John Lewis Luckenbach was an American shipping executive. He served around 22 years at the American Bureau of Shipping.
Background
John Lewis Luckenbach was born on November 11, 1883 in Kingston, New York, United States, the son of Henrietta Weber and Edward Luckenbach. His father operated the family shipping company that was, until the late 1950's, a household word in intercoastal transport.
Education
Luckenbach attended Holbrooks Military Academy, then enrolled at Princeton, from which he graduated in 1906. He also took engineering courses at night at Pratt Institute in Brooklyn.
Career
In 1908, when Luckenbach was twenty-five years old, he moved to the West Coast to work in the family shipping business. in 1912 he was placed in charge of the repair and maintenance of the Luckenbach fleet, and three years later he returned to New York City to supervise the company's design and construction activities for new intercoastal tonnage.
From 1918 until 1920, Luckenbach undertook his first public-service assignment, a two-year tour of duty for the United States Shipping Board in China and Japan.
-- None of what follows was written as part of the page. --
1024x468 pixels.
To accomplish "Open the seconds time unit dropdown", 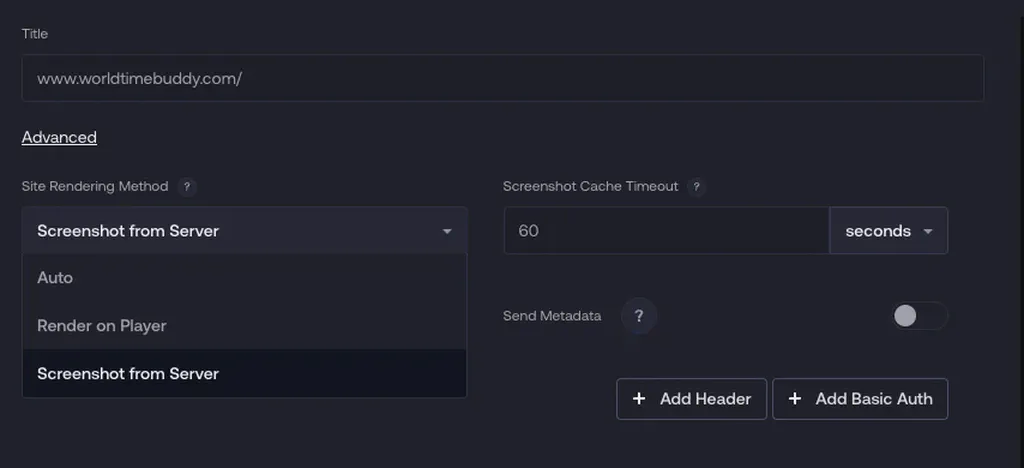I will [x=888, y=231].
In 1920 he returned to the United States and for the next five years served as vice-president in charge of maintenance, repair, and operations of Luckenbach ships.
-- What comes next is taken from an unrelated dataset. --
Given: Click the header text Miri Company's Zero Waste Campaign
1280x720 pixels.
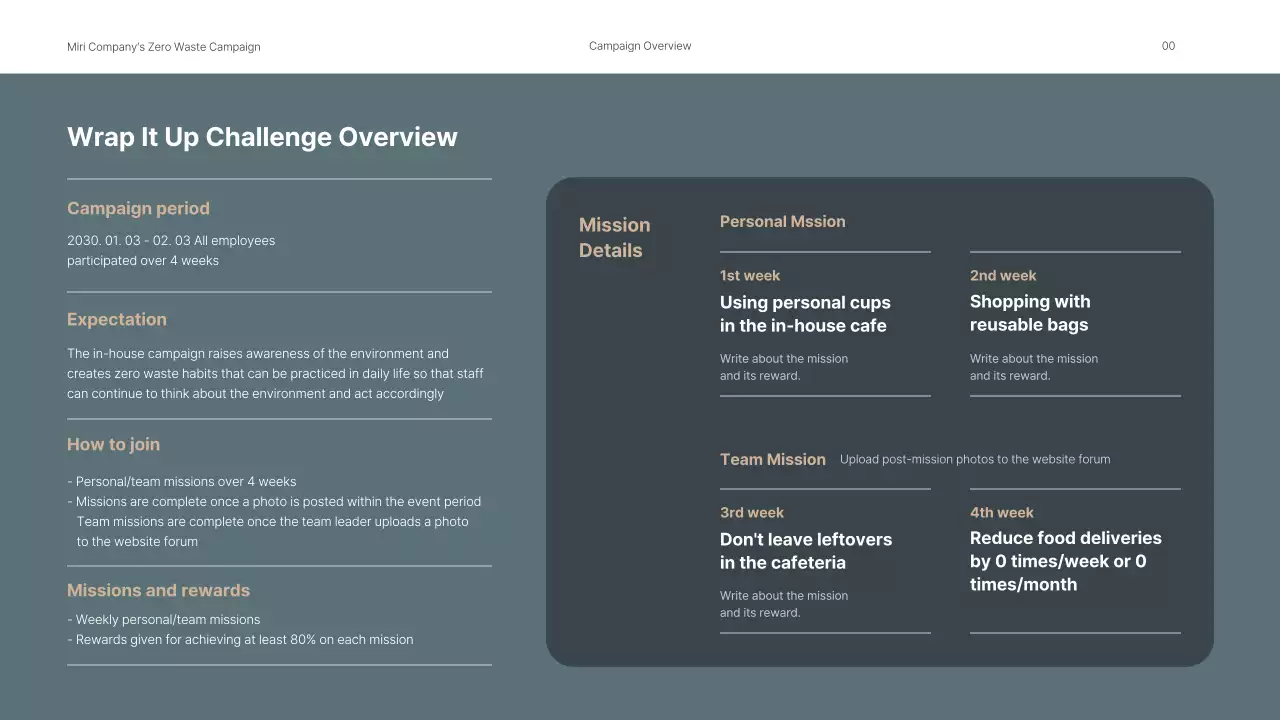Looking at the screenshot, I should coord(163,46).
Following a two-year retirement, during which he initiated a lifelong personal effort to educate the American public in the need for a merchant marine, Luckenbach returned to shipping as executive vice-president of the American Bureau of Shipping. This organization classified ships as to their construction standards, rated them for insurance purposes, and enforced strict standards of construction and maintenance. Luckenbach became acting president of the bureau in 1932 and was named president a year later. He remained with the bureau the rest of his life (he was chairman of the board when he died).
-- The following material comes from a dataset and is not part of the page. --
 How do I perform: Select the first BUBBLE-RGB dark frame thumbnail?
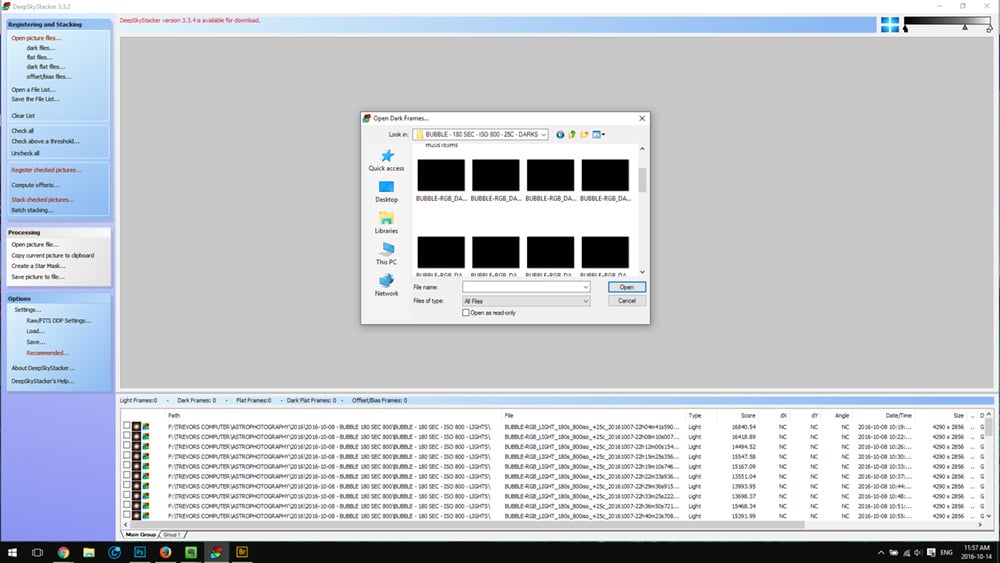point(441,175)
Throughout his life, Luckenbach was concerned with the reluctance of the United States to assume a prominent and permanent place in world shipping. His career illustrated the cyclical nature of the industry in America; having witnessed the full-scale buildup of the merchant fleet during World War I, he watched its decline in peacetime, only to have his company's ships requisitioned by the government at the beginning of World War II. Anticipating another decline, in 1943 he said that "our merchant marine should not be regarded as a wartime expedient but rather as an integral part of our national life. " Two years later he renewed his plea, arguing that "this nation was built on shipping, " and that "the maintenance of our merchant fleet will mean an economic upswing in the country's economy. " As the merchant marine again began to deteriorate, he prophesied that "it will get worse. " In the succeeding years, Luckenbach continued to advocate an expanded merchant marine with larger and faster vessels to meet foreign competition. As part of his personal campaign to promote American shipping he was active in the affairs of the American Merchant Marine Conference, sponsored by the Propeller Club of the United States. He also became interested in the Webb Institute of Naval Architecture, a small institution in Glen Cove, New York, dedicated to the training of naval architects and marine engineers. He served on Webb's board of trustees from 1925 to 1951 (as president from 1947 to 1951) and was, in addition, a member of the advisory committee of New York University's Daniel Guggenheim school of aeronautics. Luckenbach also represented the United States at a number of important international meetings, among them the International Conference for the Safety of Life at Sea held in London in 1948.
Achievements
Luckenbach was noted internationally as a shipping authority. Under his stewardship, American Bureau of Shipping, the ship classification society, became one of the largest and most respected in the world. He also supervised the construction of thirty-five ships in China and four in Japan as part of the effort to ease the strain on American shipyards during the World War I buildup of the United States merchant marine.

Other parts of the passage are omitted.